NBC, as expected, made a big deal unveiling its new golden girl, Megyn Kelly, to the packed room of prospective advertisers and the media community at its recent upfront presentation at Radio City Music Hall in New York. "What a great time to be at NBC. I’m here! "I’m psyched," beamed Kelly standing next to Matt Lauer and Savannah Guthrie from "Today," Lester Holt from the "Nightly News" and Chuck Todd from "Meet the Press." "And I am doing the kinds of broadcasts I always dreamed of being able to do."
But the impression I got was that there is a complete disconnect between the NBC News veterans and their new co-worker.
Kelly’s upcoming weekday 9 a.m. ET show, which launches in September, will "inform" and "empower people to help them settle for more in their lives," according to Kelly. But still minus any specific details from NBC—will this be the official third hour of "Today" or a standalone morning hour—I just don’t think the network knows what to do with her. NBC is rumored to not be selling ad units for the show due to the uncertainty of the format.

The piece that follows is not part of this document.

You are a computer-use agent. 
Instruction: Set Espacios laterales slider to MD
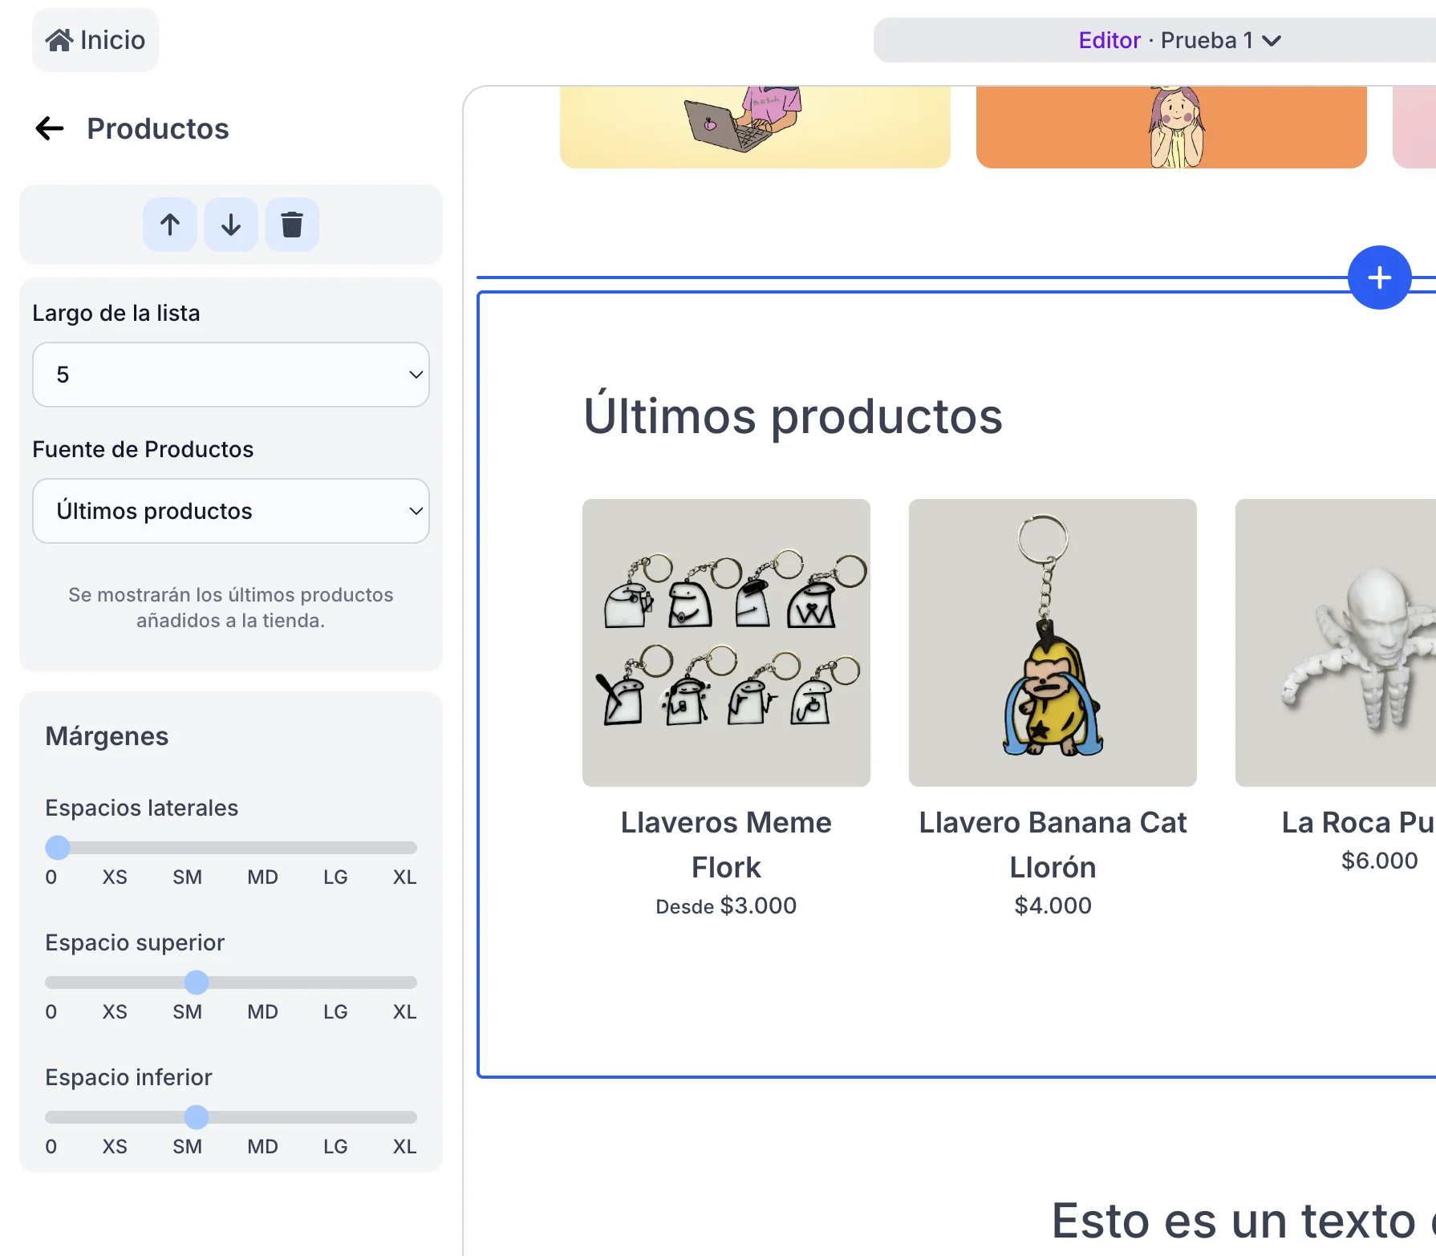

I worry this will be yet another example of a news personality that goes sour by trying to be someone she is not. And I am convinced that her new morning hour could be the biggest fiasco in the NBC News division since the Jane Pauley/Deborah Norville debacle in 1990. Norville was perceived as the "other woman" when she joined "Today," resulting in a mass defection of the target older female audience after Pauley exited. And Katie Couric, that ray of sunshine, stepped in and saved the day. But Couric took a major misstep in 2006 when she headed to CBS as the anchor of its "Evening News" and the network decided to make it more of a feel-good telecast. Her then role at ABC, including a syndicated daytime talk show that was as appealing as watching paint dry, was equally short-lived. And now, at Yahoo News, her profile is sorely diminished.

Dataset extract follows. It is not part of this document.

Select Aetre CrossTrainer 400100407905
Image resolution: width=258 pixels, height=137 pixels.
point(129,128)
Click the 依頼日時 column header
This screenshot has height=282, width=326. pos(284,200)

Anderson Cooper also quickly learned how difficult it is to attract the target female audience in daytime. His syndicated talk show, "Anderson," featuring the CNN news anchor taking a much lighter approach, limped along from 2011 to 2013. And, just last year, when the suddenly softer and more congenial Kelly hosted her first—and last—primetime special on Fox, there was no audience interest. If anything, this should have been a major warning sign for NBC to steer clear.
Naturally, NBC would like everyone to believe its news division with Megyn Kelly is one big happy family. But Tamron Hall bolted in February after learning Kelly would be taking over her 9 a.m. hour this fall. Al Roker, always a presence at the NBC upfront, was nowhere to be found. And rumors of Savannah Guthrie also being in potential jeopardy are also circulating. While NBC’s goal was to convince the audience of its new connection with Kelly, I just don’t see, Kelly, synonymous with Fox News, as comfortable in a coffee klatch setting this fall. Do you?
After the upfront, NBC confirmed Sunday, June 4 at 7 p.m. ET as the debut date for her primetime newsmagazine, "Sunday Night with Megyn Kelly." It steps in for "Dateline" and faces iconic "60 Minutes" on CBS, which is temporary since "Sunday Night Football" returns in the fall. From the first available on air-promo, it generically touts the host’s "sharp, strong journalism and the power of NBC News." And it gives the former Fox News personality exposure on the network prior to this fall. But deteriorating HUT (Household Using Television) levels after Memorial Day weekend will likely limit the tune-in NBC is hoping for.
Kelly’s pending entry to the morning daypart is expected to be a daily live one-hour broadcast with a studio audience taped at Rockefeller Center. Unlike her primetime show this weekend, which is expected to tap more into her news background, the tone will likely be more Oprah and less combative, with the lifestyle format of "Today." And it will likely lead into Kathie Lee Gifford and Hoda Kotb remaining in the 10 a.m. hour of "Today."
"NBC was looking for something; they thought Megyn Kelly was the something and almost immediately Tucker Carlson comes in, takes over her former hour on Fox News and blows the numbers away," noted Rob Russo, president of RNR Media. "But, speaking as a salesperson for a long time, I don’t think NBC is not selling her morning show. We have all been in those situations where we were selling shows we were clueless about. If anything, they could be capitalizing on the hype. But if the expectations fall short of the hype, NBC could be issuing a lot of make-goods."
With "Today" and "Good Morning America" currently sharing dominance in the morning daypart ("GMA" was first in total viewers and "Today" No. 1 in adults 25-54 in May), the trick is to build on the current audience while not damaging the franchise. But with so much attention given to Kelly, NBC runs the risk of "fixing" a show that is not broken.